It is an unfortunate fact of life that some products cause unforeseen dangers, and must be recalled. From the manufacturers' perspective, it is also unfortunate that product recall announcements can quickly lead to class action lawsuits. Recalls generate copious adverse publicity, and plaintiffs' lawyers can learn of many recalls almost immediately, even before most of the affected consumers.[1]

There are, of course, more immediate legal concerns that demand focused attention. The manufacturer may need to contact regulators, such as the Consumer Product Safety Commission ("CPSC") or the Food and Drug Administration ("FDA"). A major recall could be material to the company's financial position, requiring the attention of securities counsel. And companies facing recalls should immediately determine if they have insurance coverage, whether they need to provide notice to the insurer, and how to best preserve and maximize coverage.

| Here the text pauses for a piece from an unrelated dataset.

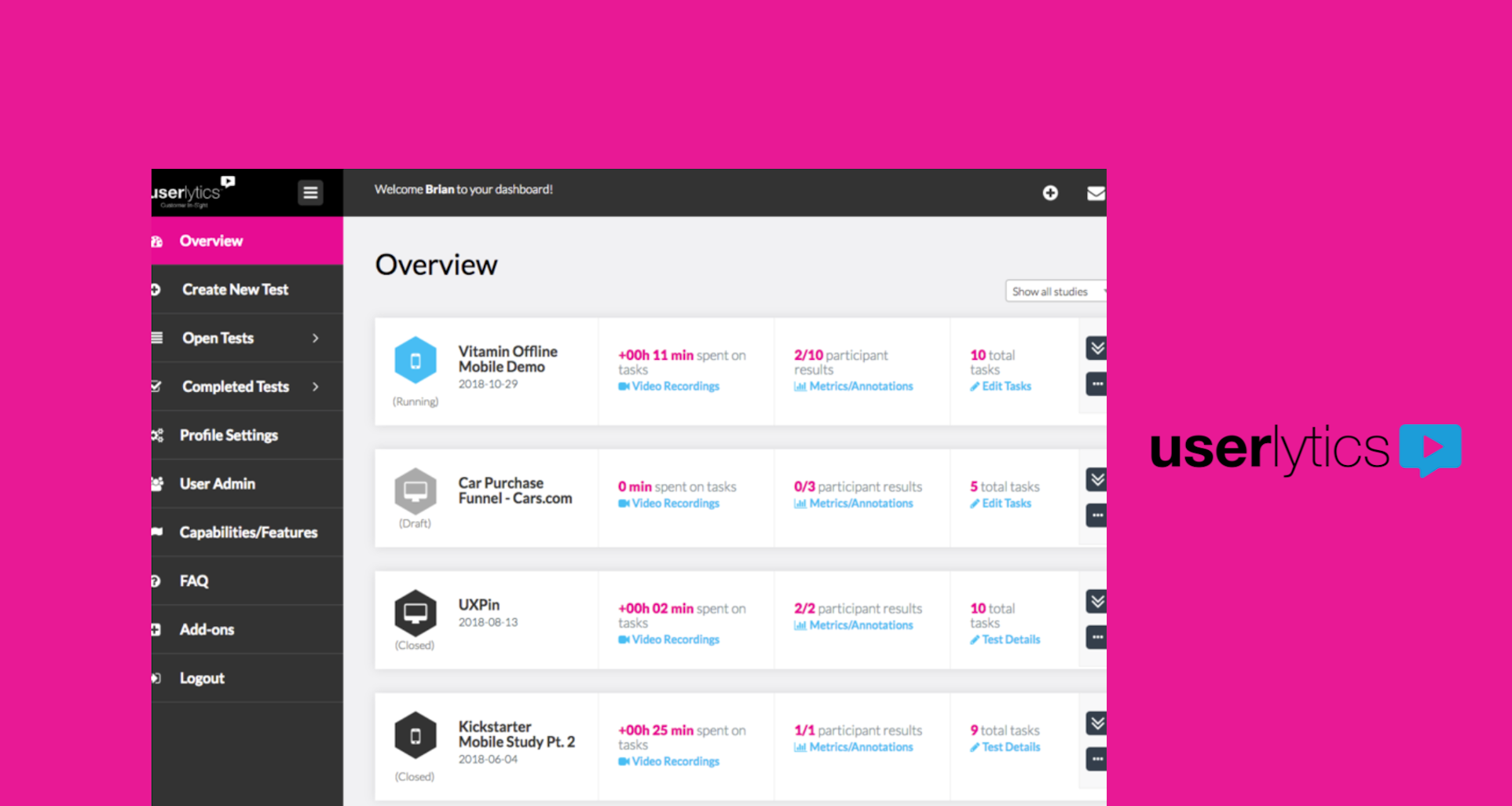Select the Profile Settings gear icon
Viewport: 1512px width, 806px height.
[156, 434]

But despite the need to attend to these pressing concerns, it is not too soon to begin planning for litigation. The manner in which a recall is conducted could have a significant impact on whether the recall will strengthen litigation defenses or merely fan the flames. This Commentary surveys recent recall-related cases and draws lessons on how to position oneself to minimize liability.

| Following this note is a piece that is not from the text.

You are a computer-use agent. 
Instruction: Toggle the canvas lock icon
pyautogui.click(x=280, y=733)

Lesson #1: Watch What You Say

Even before announcing a recall, it is imperative for a manufacturer to gain control over its internal and external communications. Inconsistencies can prove lethal before a jury. All communications should be centrally controlled, vetted for accuracy, and processed through counsel to preserve attorney-client and work product protections. But even in the best of circumstances, manufacturers face a daunting task in walking the fine line between saying too much and saying too little.

Government regulators often demand fulsome disclosures. The FDA, for example, wants recall notices to explain "the reason for the recall and the hazard involved."[2] But the perils of saying too much are clear; any statement could wind up in front of a jury.

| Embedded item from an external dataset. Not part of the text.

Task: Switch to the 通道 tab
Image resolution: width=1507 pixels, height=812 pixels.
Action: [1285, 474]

Manufacturers will often have grounds for seeking to exclude recall announcements from evidence. Recall notices are often a "subsequent remedial measure," and hence inadmissible to prove negligence, culpability, or the existence of a defect.[3] But there is certainly no guarantee that a motion to exclude recall communications will be successful. Although recall notices are likely inadmissible for certain purposes, the same document may be admissible for others, and the immunity may not apply at all if the alleged injury occurred after issuance of the recall notice.[4] The subsequent remedial measures rule may also be inapplicable if the recall is compelled by government regulators. Furthermore, in some states the rules of evidence expressly make recall notices admissible.[5] Other states, either by rule[6] or by caselaw,[7] do not exclude evidence of subsequent remedial measures in product liability cases. And one state rejects the subsequent remedial measures rule entirely.[8]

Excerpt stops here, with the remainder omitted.